Directive 1: Copy the records word for word from the line containing "The image size is (524, 778)." through the end of the records, including both of those lines, and leave the pictures out of your copy.

** begin Passage given **

To date, 217,875 RSUs, 479,320 Options and 10,009 DSUs have been awarded under the 2006 Plan, for a total of 707,204 awards.
Options. Options granted under the 2006 Plan provide participants with the right to purchase shares at a predetermined exercise price. Under the U.S. Sub-Plan, the Plan Committee may grant ISOs and non-ISOs; provided that ISO treatment is not available for options that become first exercisable in any calendar year for shares that have a value exceeding U.S. $100,000 (based upon the fair market value of the shares on the option grant date).
In addition, under Section 6 of the 2006 Plan and subject to applicable law, outside directors are granted options that have a fixed value of U.S. $25,000 (as determined under the Black-Scholes or similar model on the grant d ate) as part of their annual compensation (with one-year vesting), as well as a one-time option grant for each new outside director that has a fixed value of approximately U.S. $50,000 (with five-year pro rata vesting). However, an outside director is only eligible to receive new option or SAR grants to the extent that the shares subject to the directors’ aggregate options or SARs do not exceed 1% of shares outstanding on the date of grant. In the event an option grant exceeds this limit, the director is precluded from receiving the grant and may, instead, elect to receive a cash payment or DSUs in the amount the director is precluded from receiving because of the 1% limit.

** end Passage given **
** begin Data section **

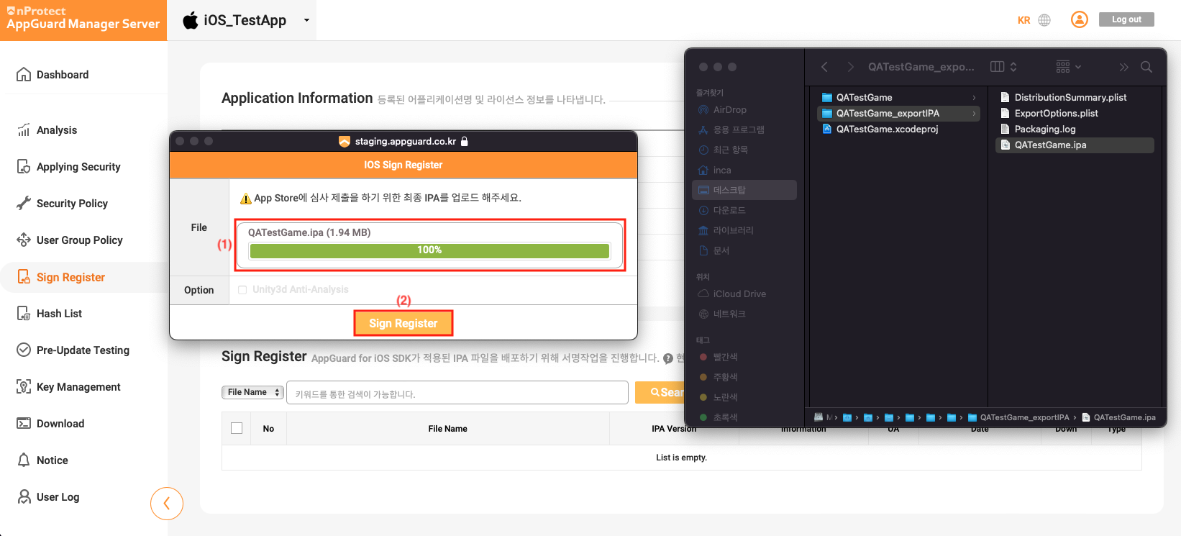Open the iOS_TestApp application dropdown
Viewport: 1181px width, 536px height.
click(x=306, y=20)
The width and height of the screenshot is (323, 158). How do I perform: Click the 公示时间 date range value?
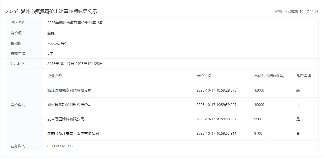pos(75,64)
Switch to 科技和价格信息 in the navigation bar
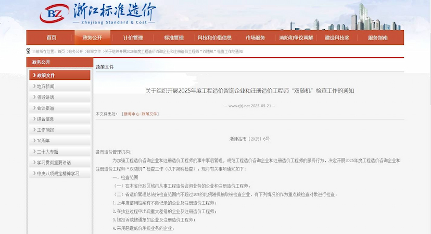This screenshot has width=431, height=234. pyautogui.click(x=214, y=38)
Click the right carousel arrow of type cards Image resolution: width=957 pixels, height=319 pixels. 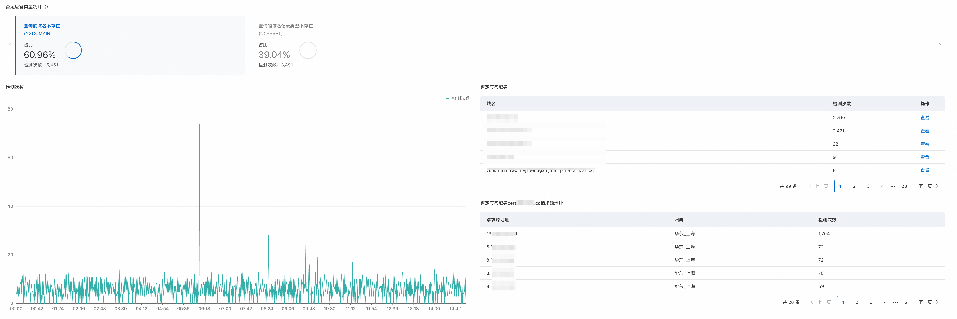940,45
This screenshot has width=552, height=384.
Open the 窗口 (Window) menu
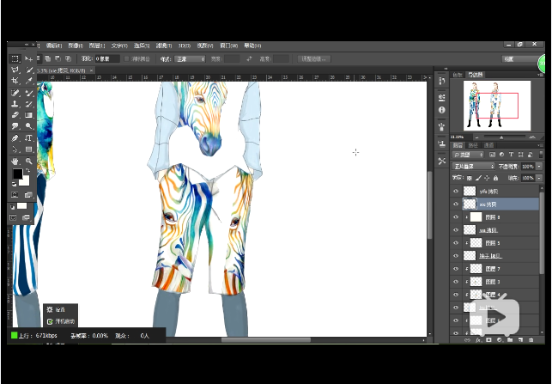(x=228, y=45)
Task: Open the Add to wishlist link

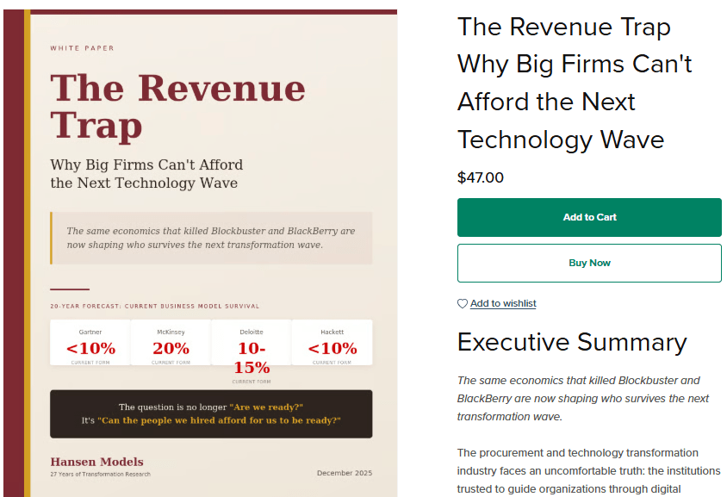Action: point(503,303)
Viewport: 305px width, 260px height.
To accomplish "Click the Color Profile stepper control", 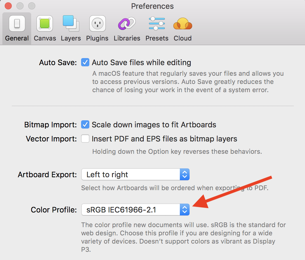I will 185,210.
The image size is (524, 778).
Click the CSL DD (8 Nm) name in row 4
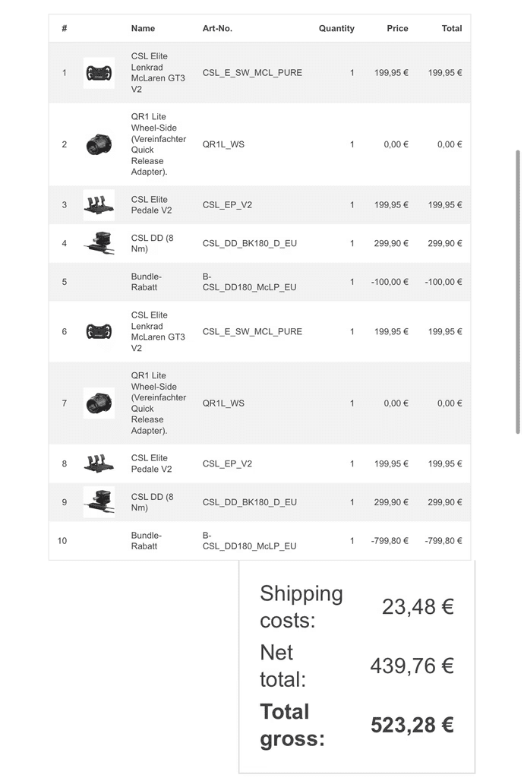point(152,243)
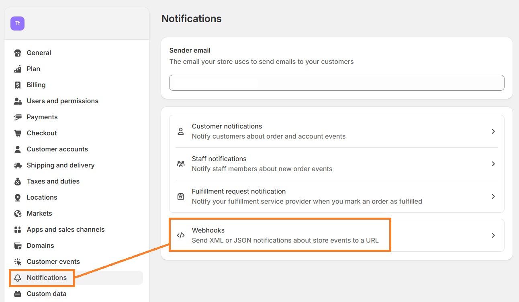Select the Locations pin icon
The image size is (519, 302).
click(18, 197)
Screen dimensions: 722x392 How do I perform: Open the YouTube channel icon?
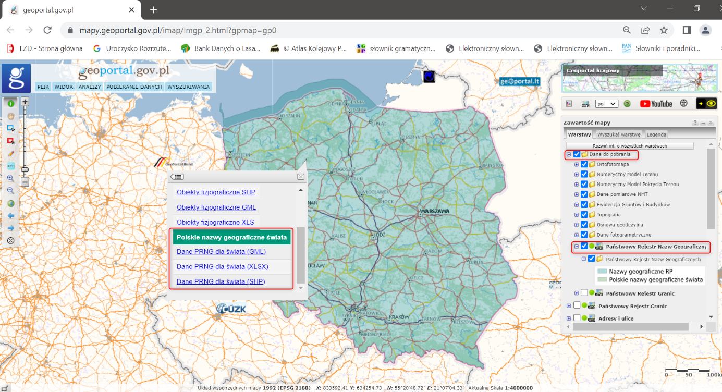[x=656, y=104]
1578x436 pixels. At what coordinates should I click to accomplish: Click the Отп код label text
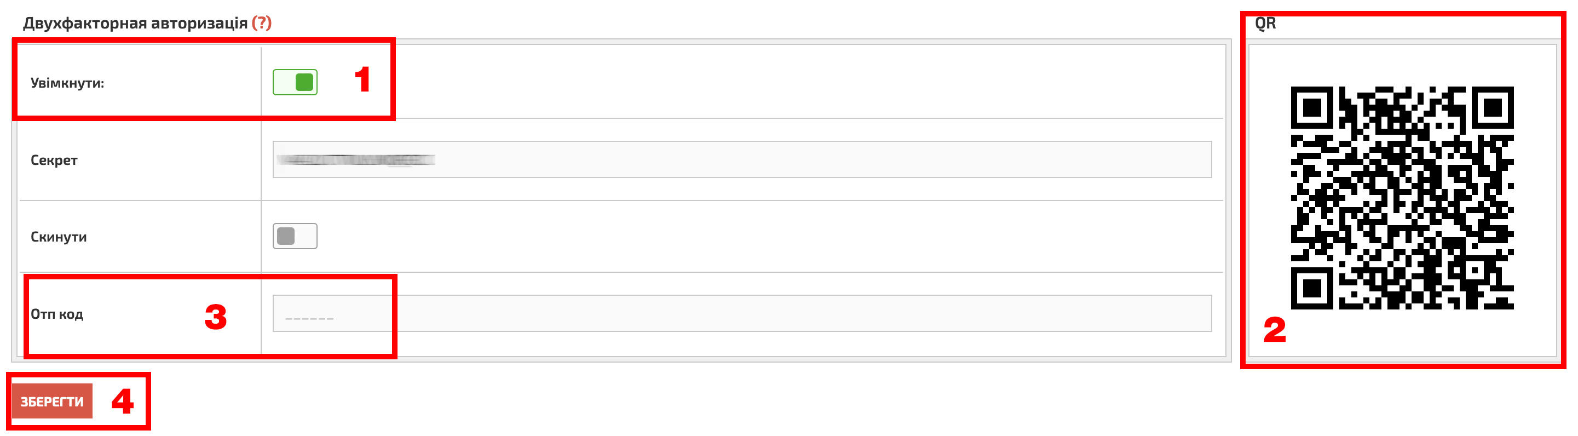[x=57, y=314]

** end Data section **

Directive 2: Write what comes next in the passage on the 2006 Plan, starting after its last sentence.

Reply 1:
The image size is (524, 778).
Click the CSL DD (8 Nm) name in row 4
point(152,243)
Select the Locations pin icon
The image size is (519, 302).
click(18, 197)
Screen dimensions: 722x392 How do I perform: Open the YouTube channel icon?
[x=656, y=104]
1578x436 pixels. At what coordinates should I click to accomplish: Click the Отп код label text
[x=57, y=314]

Reply 2:
The 2006 Plan also includes special rules for option grants to employees who are residents of France or who are or may become subject to French tax. For example, under the French Sub-Plan, options may only be granted to an employee or executive officer of a company incorporated in France that complies with the capital and control requirements of the French Code of Commerce. The Plan Committee may not grant options during the 20 days after (i) the payment of a dividend, or (ii) after the allocation to stockholders of negotiable preferential subscription rights in the frame of an increase of Axcan capital stock. In addition, no options may be granted under the French Sub-Plan during the ten trading days preceding or following the publication of the annual financial consolidated statements of Axcan or the publication of its annual financial statements in the absence of consolidated statements. Also, no option may be granted under the French Sub-Plan during the period starting from any date on which the corporate management of Axcan is aware of any price-sensitive information which, if published, might have a significant impact on the price of the Shares, and ending ten consecutive trading days after the publication of that information.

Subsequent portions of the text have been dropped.